Don't get got. Tips to avoid losing your money.

This is mainly a reminder to myself, but maybe this helps some newer people too.

With all this crypto hype dragging in fresh blood again, here’s a little guidance to help avoid screwing yourself over.

  • Hold that shit: If you actually believe your coin’s got long-term value: JUST HOLD. Ignore the noise and don't sell unless some real bad news drops (Key partners exit, serious exploit, insolvency, lost legal challenges, etc). Even then, the price will likely climb back up unless it's some irrecoverable problem or it was just a rug-pull crypto in the first place.
  • Do some damn research: Look up reasons why your crypto of choice has value, what its downsides are, etc. Is it because Logan Paul hyped it up, or is it because the team behind it have are actively and visibly working on a bigger plan? Find that shit out first before putting money in it.
  • Resist FOMO: Seems obvious, but when you see a price start climbing like crazy, your first impulse is to "BUY NOW", but don't. Wait for the next dip. There will ALWAYS be a dip. The whales make the most money off the FOMO.
  • Volume is key: Has the volume been steadily climbing, or did it jump up out of nowhere with no news behind it? If it just jumped out of nowhere, don't buy. Wait.
  • Be aware of market depth: Some platforms give you a graph, others just show the DOM (Depth of Market)

Below are walls. When they get hit, the price will likely drop some. People that are unaware of this might think the price is tanking and will sell. If there is enough upward momentum, these mean nothing.

This is what causes that saw tooth pattern you usually see as a price goes up. It doesn't mean the price is tanking, but it does mean its going to fluctuate. Especially if the price has steadily been trending up. Same goes for the inverse when price is trending down, but spikes of green appear.

If you still want to trade/scalp/whatever, know this:

You are playing a game rigged against you. Big players that wipe their ass with a million bucks are out here setting traps daily. Those traps are mainly against other players, but a lot of smaller fish get caught in it too. Their sole mission is take your money by preying on impatience and emotion.

Common traps

Stop-hunts

  • Price spikes into obvious stop zones (recent highs/lows), then sharp reversal.
  • Watch for long wicks near key levels

$3650 was a key point and it hit and tanked giving the whales a chance to buy even lower. Most drops like this have nothing to do with actual sentiment, just emotion and manipulation.

Fake/False breakouts

  • Price blasts through resistance/support briefly, then dumps/pumps opposite.
  • Low volume around it? Weak momentum? Probably fake.

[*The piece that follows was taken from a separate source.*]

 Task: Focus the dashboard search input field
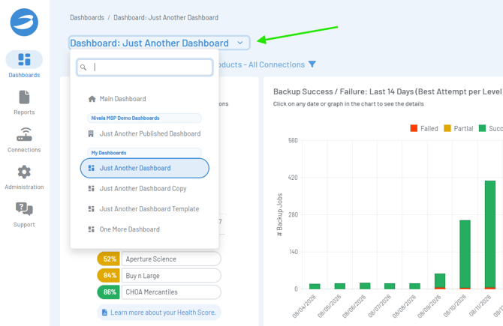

AKA Bear/Bull traps. Some differences, but basically the same thing

Spoofing

  • Big buy/sell walls suddenly appear and disappear from the order book.
  • Persistent orders matter, fleeting ones are likely bait.

(Hard to find a good example of this from past data, but just be wary of sudden things popping up and disappearing)

Fake pumps

  • Big green candle out of nowhere, no real news, thin volume around it = exit liquidity trap.
  • Volume must back the move or it’s suspect.

Very low volume around and then a big bump all of a sudden, followed by price dropping.

Summary

  • You can’t out-trade whales; they thrive on impatience and retail emotion
  • Real breakouts have real volume and continuation
  • No volume = no conviction = high risk of trap.
  • If you really believe, just hold – but if you trade, don’t chase the first move

Stay sharp. This market isn't designed for us little folk.